Деда заметно удивило, что незнакомец умеет говорить. — …неотесанный назойливый субъект… очевидно, один из миллионов ему подобных… ужасная планета…
Услышанное медленно доходило до старика, и, в конце концов, он решил, что не понял ровным счетом ни черта, но то, что он понял, пришлось ему не по нутру.
— Эй, послушай, — запротестовал он, — это еще что за тарабарщина такая?
И тут старика осенило, что никакой звучащей речи он таки не слышал! В тяжелом воздухе не раздалось ни единого звука. Он медленно откинулся на спинку стула.
— Постой-ка.
Сплюнул порцию табака.
— Минуточку.
Дернул раз себя за бороду.
— Может, я сбрендил, но ведь ты только что ничего не произнес?
В полуденном свете лоб незнакомца порозовел от пульсации, но ответа не последовало.
Старик затряс головой в надежде хоть что-то уразуметь.
— Ты ничего не сказал, но я ведь что-то слышал. Только слова проникли в мою голову не снаружи, а изнутри — как будто в мозгу фонтанчик забил. Черт, черт, черт! Чужак, что это со мной? У меня что — крыша поехала?
Незнакомец по-змеиному плавно задвигал червеобразными руками и белыми волнистыми ногами и стройным бледно-коричневым округлым туловом, а его глаза в пирамидальной голове с выпуклым лбом упорно разглядывали старика. — …цивилизация с признаками дегенерации… если она может служить примером… на нашей планете нет ничего подобного…
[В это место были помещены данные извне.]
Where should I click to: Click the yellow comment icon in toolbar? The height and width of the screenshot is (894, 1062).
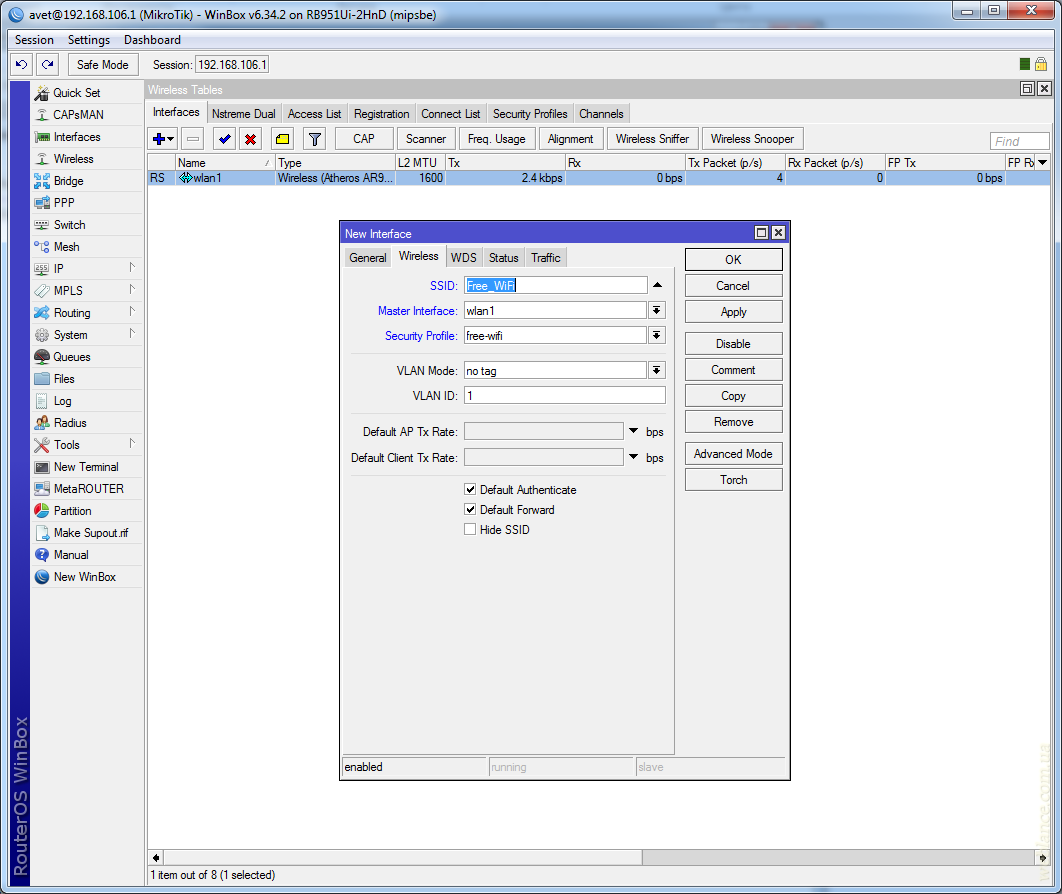(282, 139)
Старик опять ничего не понял, и то, что он не понял, ему не понравилось. Он ткнул ножом в воздух.
— А ну-ка выкладывай, кто ты такой есть! Ты что ж это, мысли чужие читаешь, как в варьете? Если да, то вали отсюда сей же час! Я с такими в одну церковь не войду. Чтоб духу твоего тут не было! Вот…
В голове старика чужеродные слова зазвучали снова, и на сей раз они стали позабористее: «… узколобый религиозный фанатик… что-то такое про предрассудки… семантически нездоров… социально неряшлив…»
Старик ощетинился.
— А ну, заткнись! — сказал он громко. — Ладно, черт с тобой, ты заявился, уселся и защебетал, чтобы я ничего не понял, но у меня есть сомнения насчет твоего языка, к тому же в Писании про него не сказано. Ты есть… — …умственно инертен…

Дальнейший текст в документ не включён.